The program consists of six treatment modules for children with supporting information guidelines for parents, and one assessment module. Each session lasts approximately 1 hour. The program covers the major components of CBT including psychoeducation, somatic management, cognitive restructuring, and exposure therapy, as well as problem-solving, social skills development, strategies for being assertive, and relapse prevention and maintenance. The program can be delivered in a group or individual format for children between 4 and 12 years of age, and includes this comprehensive practitioner manual outlining how to run the child and parent sessions as well as individual handouts for children and parents. More than 450 children have completed Take Action since 2004 with research results showing that between 60–80% of children are no longer meeting criteria for their main anxiety disorder at the end of a group program.
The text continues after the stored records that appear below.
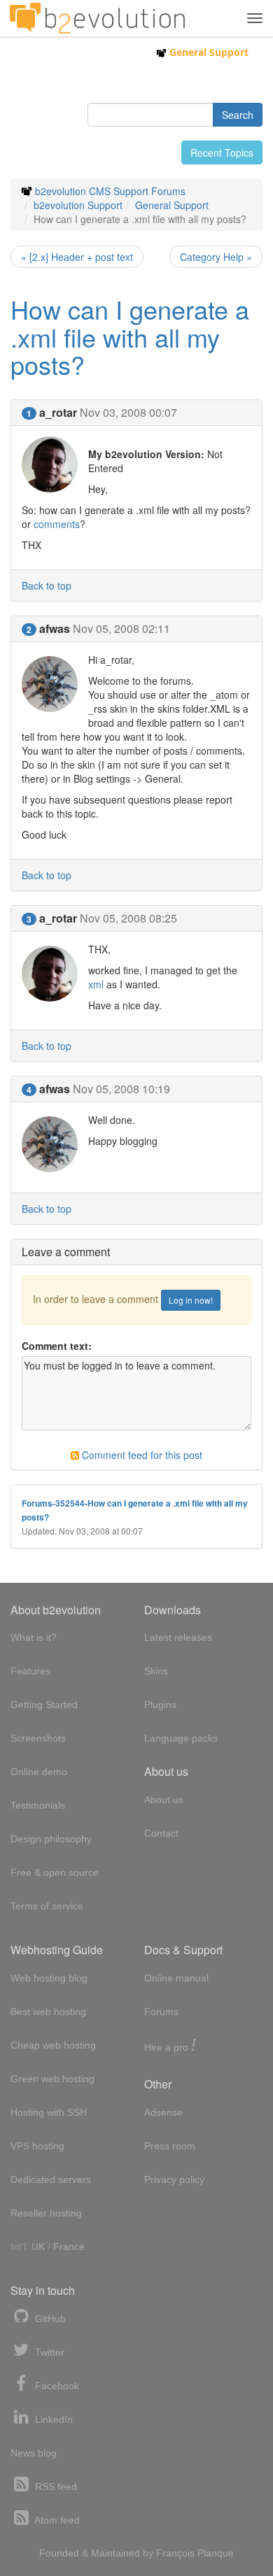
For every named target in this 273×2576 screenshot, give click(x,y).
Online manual (176, 1978)
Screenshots (38, 1738)
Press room (169, 2145)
In school settings, Take Action has also been used in a flexible format by registered psychologists and school guidance counsellors who identify children in need of treatment. The program is adapted by the guidance counsellors and psychologists as deemed necessary to meet the needs of the children referred for treatment within each school. For example it might entail reducing the number of sessions to fit within the school term, combining parent- and child-sessions or sending parent-handouts home with children for parents who work and are unable to attend the sessions. The program has also been delivered classroom-wide by trained psychologists, where high levels of anxiety among children have been identified by guidance counsellors.
The program materials are designed and produced by leading psychology publisher Australian Academic Press, who has been providing quality evidence-based mental health interventions, including the former FRIENDS program, since 1987.